To assess the generalization performance of the trained KPCA-ISSA-SVM model, a total of twenty-one test samples representing four distinct aquifer types were utilized for evaluation. Figure 7b and Figure 8b illustrate these test samples’ prediction outcomes. The results indicate an overall error rate of 9.52%, corresponding to a classification accuracy of 90.48%. Among the four water source types, one sample from the C3I category was incorrectly classified as O1+2, and one sample from the C3III category was misidentified as C3I. The remaining nineteen samples were accurately classified. Considering the prediction performance of the training dataset and the test dataset, we have conducted additional trials using Bayesian Optimization and Grid Search. The results show that Grid Search and Bayesian Optimization can alleviate the overfitting of the training dataset; however, the prediction accuracy and other performance metrics decrease for the testing dataset. It is specifically manifested in the following aspects: Grid Search achieves the prediction accuracy of 81.0% but requires significantly longer computation time.

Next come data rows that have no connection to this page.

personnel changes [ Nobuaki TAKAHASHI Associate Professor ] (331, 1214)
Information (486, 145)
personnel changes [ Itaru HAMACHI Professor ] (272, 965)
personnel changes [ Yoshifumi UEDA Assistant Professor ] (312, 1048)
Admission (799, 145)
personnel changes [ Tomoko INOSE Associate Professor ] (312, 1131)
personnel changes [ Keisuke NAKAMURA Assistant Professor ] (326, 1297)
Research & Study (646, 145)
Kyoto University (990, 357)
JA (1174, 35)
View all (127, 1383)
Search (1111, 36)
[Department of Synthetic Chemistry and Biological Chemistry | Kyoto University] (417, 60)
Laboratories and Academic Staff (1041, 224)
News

Bayesian Optimization can achieve an accuracy of 85.7% with better efficiency than Grid Search. ISSA still outperformed both with the accuracy of 90.48%, while also showing faster convergence and better stability in multiple runs.
These findings demonstrate the effectiveness of the KPCA-ISSA-SVM model in identifying mine water inrush sources, highlighting its practical advantages such as user-friendliness, computational efficiency, and high predictive accuracy on training and testing datasets.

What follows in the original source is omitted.